Una cuarta figura femenina participa de este juego de contrastes: Virginia, hija del cachicán, empleado de la granja del doctor Quijano. Luciendo involuntariamente todo el simbolismo que su nombre encierra, la joven se opone a Ángela, Jeannette y Sor Natividad en la misma proporción con la que Gil se opone a Don Gonzalo. A partir de la cita de Góngora —“¡Qué bien bailan las serranas, qué bien bailan!”—, Virginia se dibuja con los trazos del vigor y de la simplicidad comunes a las gentes que viven en comunión permanente con la tierra. Don Juan se admira al ver a la joven. Jeannette y Ángela se divierten, sin embargo, riéndose de la cándida felicidad de la muchacha, que lleva en el cuello un “tosco y falso collar”. Jeannette le pide el collar a Virginia y, por fin, deja transparentarse en su rostro una profunda extrañeza al contemplar de cerca las finas y purísimas perlas, asombro éste compartido por Ángela cuando le enseña su hija el adorno de “la serrana”. De pie e inmóvil en el salón gris de la casa del maestre, con sus “colores vivos”, Virginia ofusca y trasciende el estático ambiente de artificialidad de la burguesía citadina. Los versos de Góngora ratifican el contraste, considerándose que la estilización aristocrática de lo popular es precisamente una de las claves estructurales de las obras de este poeta español.
A lo largo de su romería, el Don Juan de Azorín aprende a convivir con los ecos de un pasado que, en parte, no le pertenece: de hecho, son las reminiscencias de otros Juanes que convergen hacia la formación e interpretación de su psicología. Son ellas que le infunden vida y atestan, a la vez, su originalidad. Don Juan del Prado y Ramos cumple un recorrido que lo lleva a la “depuración” de esta herencia. Alejando de sí la índole narcisista, se vuelve hacia la realidad española, encontrando allí sorprendentes revelaciones, como en la parábola de “El Niño Descalzo” (Cap. XXXII). Para el Don Juan azoriniano, la comprensión de esta realidad es el símbolo mayor de su redención. Burlándose de sus propias raíces históricas y literarias, él se transforma en apóstol y obra un milagro: pasados quince días desde su encuentro con el “niño descalzo”, un tal Don Antonio Cano de Olivares muere, dejando gran fortuna destinada a la construcción de orfanatos para niños pobres.
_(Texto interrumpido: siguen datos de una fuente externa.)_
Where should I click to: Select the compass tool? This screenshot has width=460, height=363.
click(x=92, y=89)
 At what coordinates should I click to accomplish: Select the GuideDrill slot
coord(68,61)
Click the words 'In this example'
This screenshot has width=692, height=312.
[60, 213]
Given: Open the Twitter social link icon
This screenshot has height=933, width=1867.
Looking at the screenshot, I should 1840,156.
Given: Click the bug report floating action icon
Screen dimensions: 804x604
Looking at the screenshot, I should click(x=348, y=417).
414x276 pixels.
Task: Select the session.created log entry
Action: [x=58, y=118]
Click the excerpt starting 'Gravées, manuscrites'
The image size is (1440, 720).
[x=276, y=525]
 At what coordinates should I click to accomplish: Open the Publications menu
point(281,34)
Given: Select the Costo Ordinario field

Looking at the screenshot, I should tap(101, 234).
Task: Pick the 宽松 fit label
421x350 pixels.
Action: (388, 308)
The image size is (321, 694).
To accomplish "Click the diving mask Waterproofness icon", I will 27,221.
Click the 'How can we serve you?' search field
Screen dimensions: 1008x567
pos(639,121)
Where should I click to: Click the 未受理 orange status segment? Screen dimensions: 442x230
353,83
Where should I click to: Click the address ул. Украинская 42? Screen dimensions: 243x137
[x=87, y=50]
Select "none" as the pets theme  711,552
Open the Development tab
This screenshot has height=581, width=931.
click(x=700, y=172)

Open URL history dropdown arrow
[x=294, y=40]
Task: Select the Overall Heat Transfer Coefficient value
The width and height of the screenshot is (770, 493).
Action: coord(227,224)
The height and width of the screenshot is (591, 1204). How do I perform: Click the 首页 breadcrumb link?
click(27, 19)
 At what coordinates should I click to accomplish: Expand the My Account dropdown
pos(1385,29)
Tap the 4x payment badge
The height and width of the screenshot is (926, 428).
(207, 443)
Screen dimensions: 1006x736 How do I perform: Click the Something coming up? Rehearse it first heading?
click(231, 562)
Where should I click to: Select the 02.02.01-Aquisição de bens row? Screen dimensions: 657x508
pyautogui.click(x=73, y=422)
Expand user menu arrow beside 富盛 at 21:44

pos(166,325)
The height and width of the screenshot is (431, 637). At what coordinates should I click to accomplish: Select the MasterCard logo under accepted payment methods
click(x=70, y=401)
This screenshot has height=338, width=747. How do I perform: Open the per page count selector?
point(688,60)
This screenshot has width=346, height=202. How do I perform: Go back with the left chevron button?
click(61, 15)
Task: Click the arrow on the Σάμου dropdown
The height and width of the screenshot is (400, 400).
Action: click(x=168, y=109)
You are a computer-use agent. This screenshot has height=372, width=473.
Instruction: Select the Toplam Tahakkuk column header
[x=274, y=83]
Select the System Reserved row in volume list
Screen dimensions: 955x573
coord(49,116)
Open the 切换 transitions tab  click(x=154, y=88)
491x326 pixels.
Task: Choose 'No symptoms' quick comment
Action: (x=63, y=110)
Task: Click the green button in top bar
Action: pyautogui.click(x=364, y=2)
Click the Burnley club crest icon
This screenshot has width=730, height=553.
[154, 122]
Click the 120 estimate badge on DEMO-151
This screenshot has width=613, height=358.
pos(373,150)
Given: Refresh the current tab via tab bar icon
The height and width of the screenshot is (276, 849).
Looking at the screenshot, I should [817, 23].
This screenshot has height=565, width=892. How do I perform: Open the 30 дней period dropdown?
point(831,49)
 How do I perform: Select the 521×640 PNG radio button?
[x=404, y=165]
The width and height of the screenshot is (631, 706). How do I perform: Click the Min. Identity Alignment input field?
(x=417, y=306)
En el Epílogo, Don Juan expresa la medida exacta de su nueva personalidad al contestarle a su hermana, quien le indaga acerca de sus riquezas y amores: “—Mi pensamiento está en lo futuro, y no en el pasado; mi pensamiento está en la bondad de los hombres, y no en sus maldades” (p. 152). Pero Don Juan del Prado y Ramos es pasado, presente y futuro, condensados y anulados todos los tiempos a través de la imaginación creadora. Es como un Fénix que resurge de la nada, pues, para Azorín, que cita a Racine en el epígrafe de la obra, “toute l'invention consiste à faire quelque chose de rien”.
Notas:
[1] Cf. Mercedes Sáenz-Alonso, Don Juan y el donjuanismo. Colección Punto-Omega (Madrid: Guadarrama, 1969), p. 89.
[2] Tirso de Molina, El vergonzoso en palacio. El burlador de Sevilla. Colección Austral, 10 ed. (Madrid: Espasa-Calpe, 1976).
[3] José Zorrilla, Don Juan Tenorio. El puñal del godo, Colección Austral, 13 ed. (Madrid: Espasa-Calpe, 1982).
[4] José Martínez Ruiz, 'Azorín', Don Juan, 8 ed. (Madrid: Espasa-Calpe, 1974), p. 13. Las demás citas de esta obra vendrán indicadas en el texto con el número de página entre paréntesis.
[5] Gonzalo de Berceo, Milagros de Nuestra Señora (Zaragoza: Ebro, 1955).
[6] Cf. José García-López, Historia de la literatura española, 15 ed. (Barcelona: Vives, 1966), p. 5.
[7] Zito Baptista Filho, A ópera, 2 ed. (Rio de Janeiro: Nova Fronteira, 1987).